Dear Research Advocate:
I have given several talks recently on the role each of us has in winning hearts and minds for research, stressing the importance of telling stories and connecting emotionally rather than clobbering people with facts. That said, sometimes facts tell stories, and sometimes neither stories nor facts compel desperately needed change. Such is the case with gun violence. It’s time to dig deeper.
On an average Sunday in this country, about 100 people are killed by firearms, two-thirds of them by suicide. Three days ago, 58 people who had gathered to watch music were senselessly gunned down by a single shooter. Our nation mourns this and every gun violence tragedy, but we do not unify around actions to prevent more. For insight that is useful regardless of the issue, I commend this op-ed by political science Professor Hahrie Han, who studies grassroots organizations. Han combines her science with personal storytelling to point us toward meaningful grassroots advocacy.
Science has another important role to play here. There is too much about gun violence that we don’t understand, and some things we understand but fail to apply (an interesting parallel to the delivery of evidence-based health care…a topic for another time). Since the mid-1990’s, annual appropriations bills have included language that creates uncertainty about the federal government’s authority to conduct or support gun violence research. As a result, CDC hasn’t pursued this area of research since 1996. NIH continues to accept proposals for gun violence research, although it suspended its focused program on this research.
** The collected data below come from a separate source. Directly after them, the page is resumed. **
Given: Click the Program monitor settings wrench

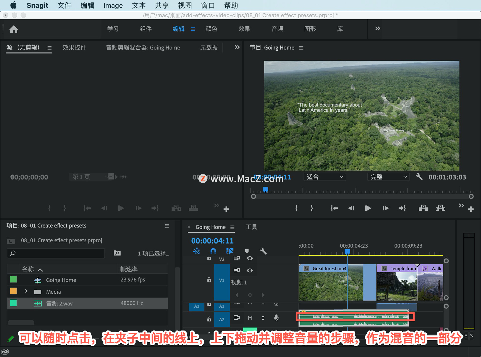Looking at the screenshot, I should (419, 177).

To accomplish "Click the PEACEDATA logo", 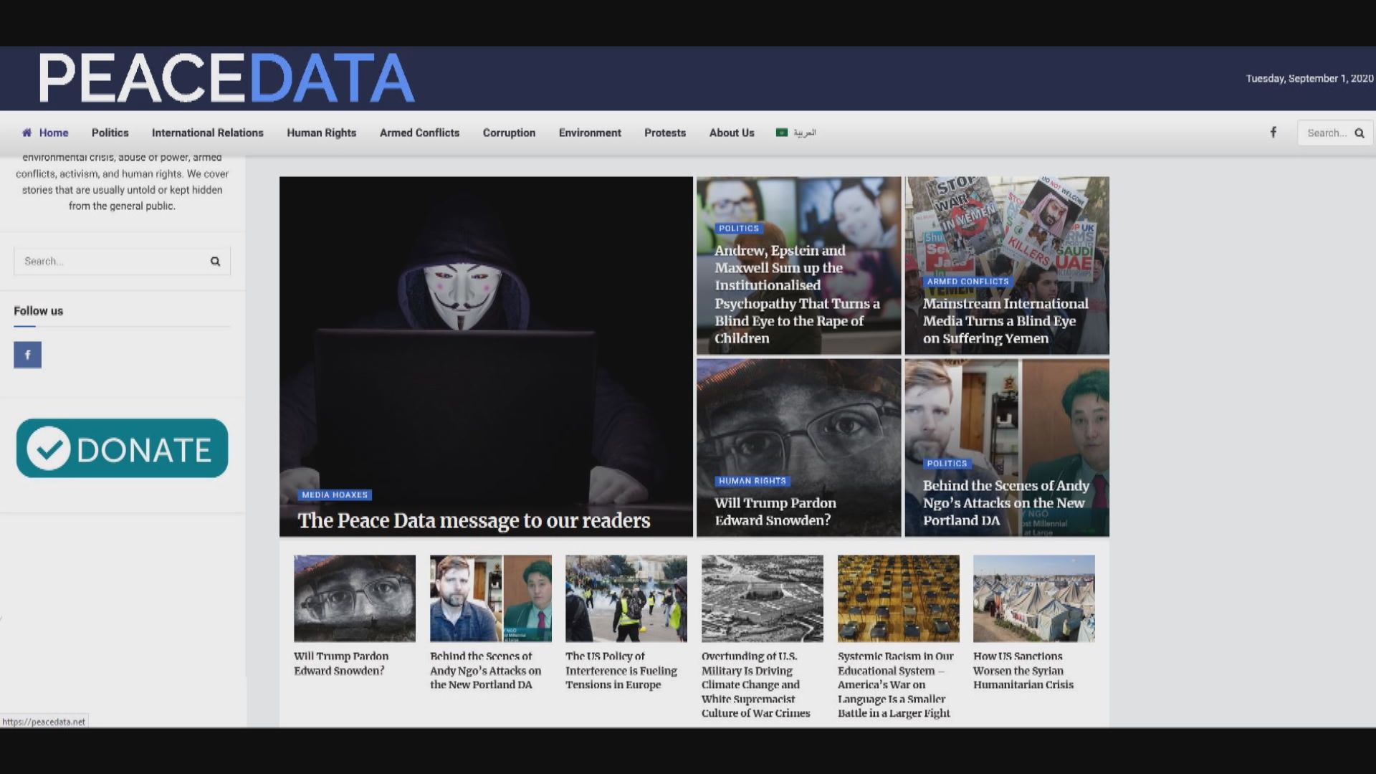I will coord(226,78).
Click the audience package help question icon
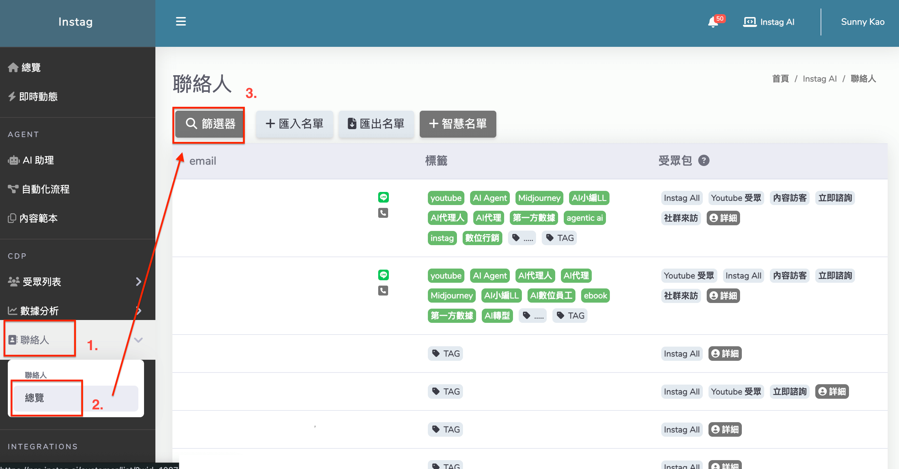The height and width of the screenshot is (469, 899). tap(704, 161)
If you believe gun violence research is important, make the case for it to your elected representatives and/or in an op-ed or LTE.
The first week of October brings the announcement of Nobel Prizes. NIH and NSF funded researchers are well represented this year for their contributions to expanding knowledge that has demonstrably driven significant health advances and has literally expanded our view of the universe. We congratulate all the laureates; I invite you to read our statements for more. What terrific examples of the role taxpayer-supported research plays in fueling medical and societal progress!
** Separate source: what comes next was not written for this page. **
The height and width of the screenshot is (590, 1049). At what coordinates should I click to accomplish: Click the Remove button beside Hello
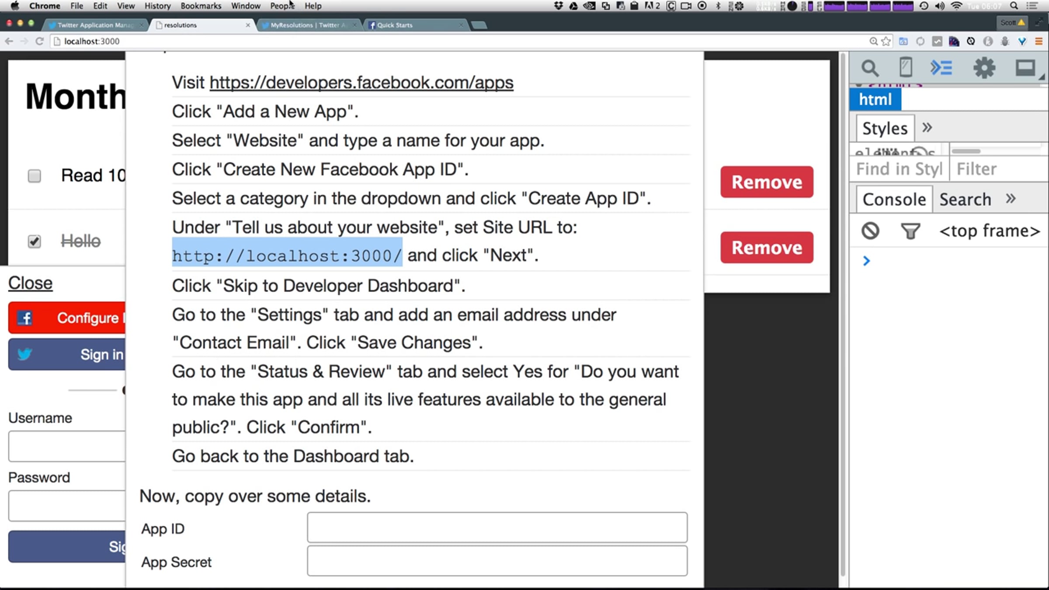tap(767, 247)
Last week, I asked you to write your Senators encouraging them to sign on to a letter opposing language in the National Defense Authorization Act (NDAA) that jeopardizes the Congressionally Directed Medical Research Program (CDMRP). We are making progress — Representatives Ryan Costello (R-PA), Dave Loebsack (D-IA), Peter King (R-NY), and Sanford Bishop (D-GA) are circulating a similar letter in the House. Let’s keep the momentum going: please take a minute to send a message urging your Representative to sign on!
Mark your calendar for our next Research!America alliance member meeting/call, which will take place from 2:00-3:00 PM ET on Friday, October 27. Budget expert Maya MacGuineas, President of the Committee for a Responsible Budget, will help us navigate the current budget and tax landscape. We also plan to discuss the periodic debate surrounding the proper use of the “march-in” provisions of the Bayh-Dole Act, particularly the implications for industry and university technology transfer programs.
An insightful WebMD interview with Executive Vice President of the American Association of Colleges of Pharmacy and Research!America Board Member, Dr. Lucinda Maine highlights the powerful role the pharmacist can play in stemming the opioid crisis as well as the importance of not defining the challenge too narrowly. In today’s Senate Health, Education, Labor, Pensions (HELP) Committee hearing on the federal response to opioids, Senator Tim Kaine (D-VA) asked: “Would setting a goal of [the nation being] addiction-free by 2030 be doable, or be too far beyond our capacity?” I am sure bold thinking will feature prominently in our webinar: Innovative Research and the Opioid Epidemic: Are We Closer to Finding Solutions? on Friday, October 13 from 2:00-3:00 pm ET. Please join us!